> _Task to complete_
Skip the images; return every entry exactly.

> _Saved entries_
▼▼▼

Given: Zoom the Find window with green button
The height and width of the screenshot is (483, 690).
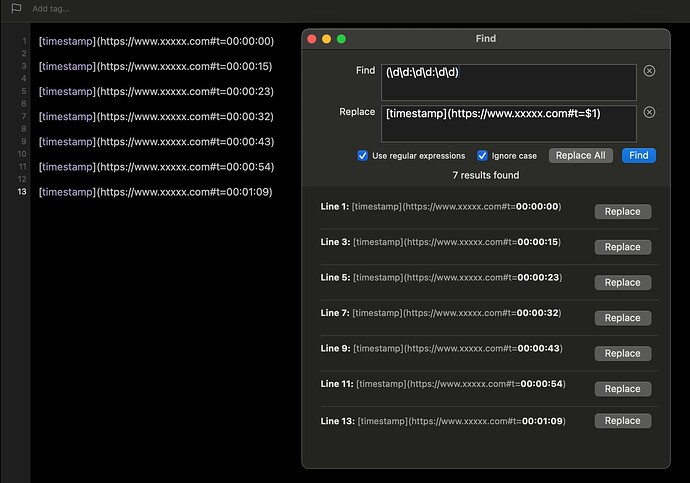Looking at the screenshot, I should [341, 39].
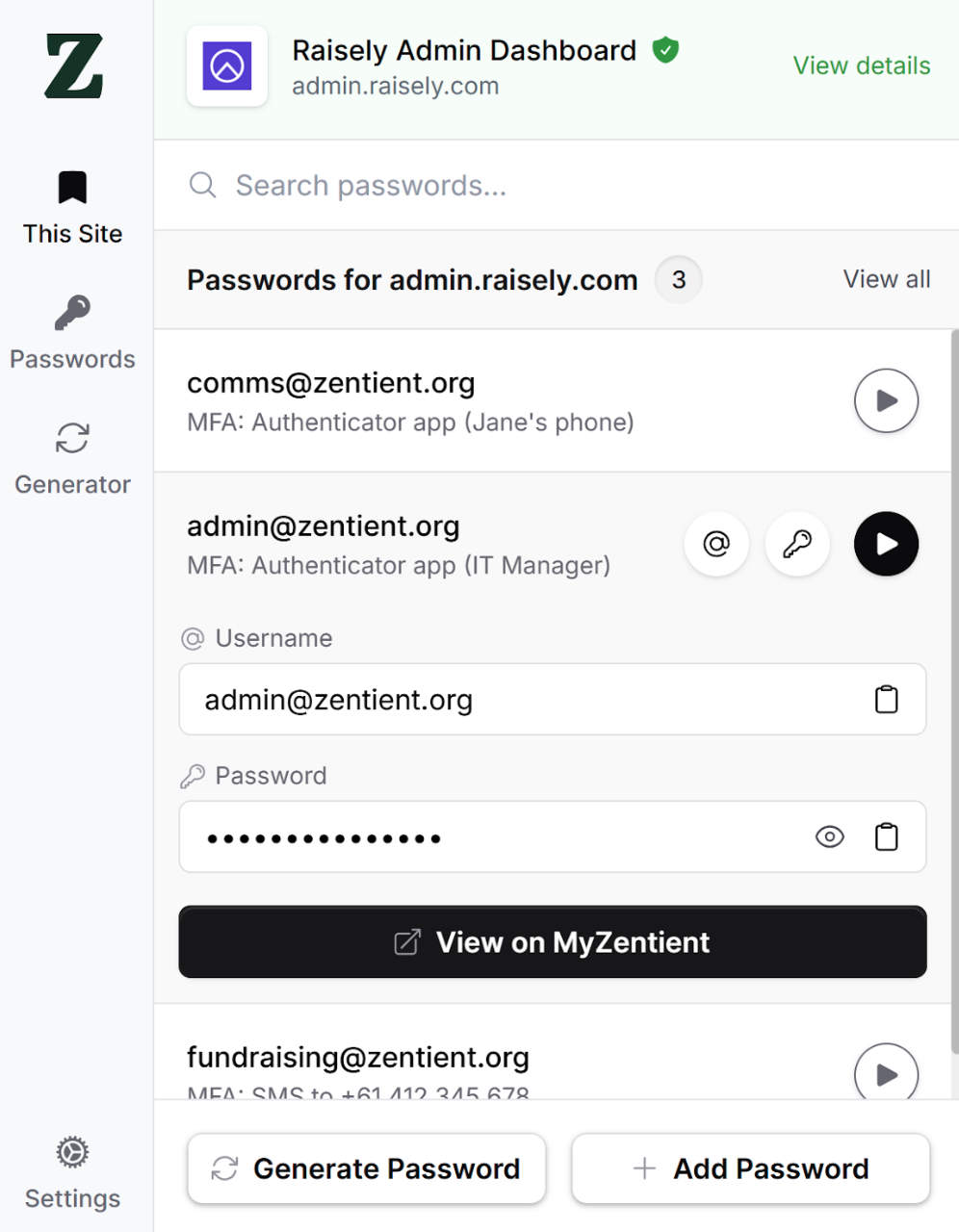Click View all passwords link
The width and height of the screenshot is (959, 1232).
pyautogui.click(x=887, y=279)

▲▲▲

> _Solution for this exercise_
Given: Zoom the Find window with green button
The height and width of the screenshot is (483, 690).
Looking at the screenshot, I should [341, 39].
Click View all passwords link
The width and height of the screenshot is (959, 1232).
pyautogui.click(x=887, y=279)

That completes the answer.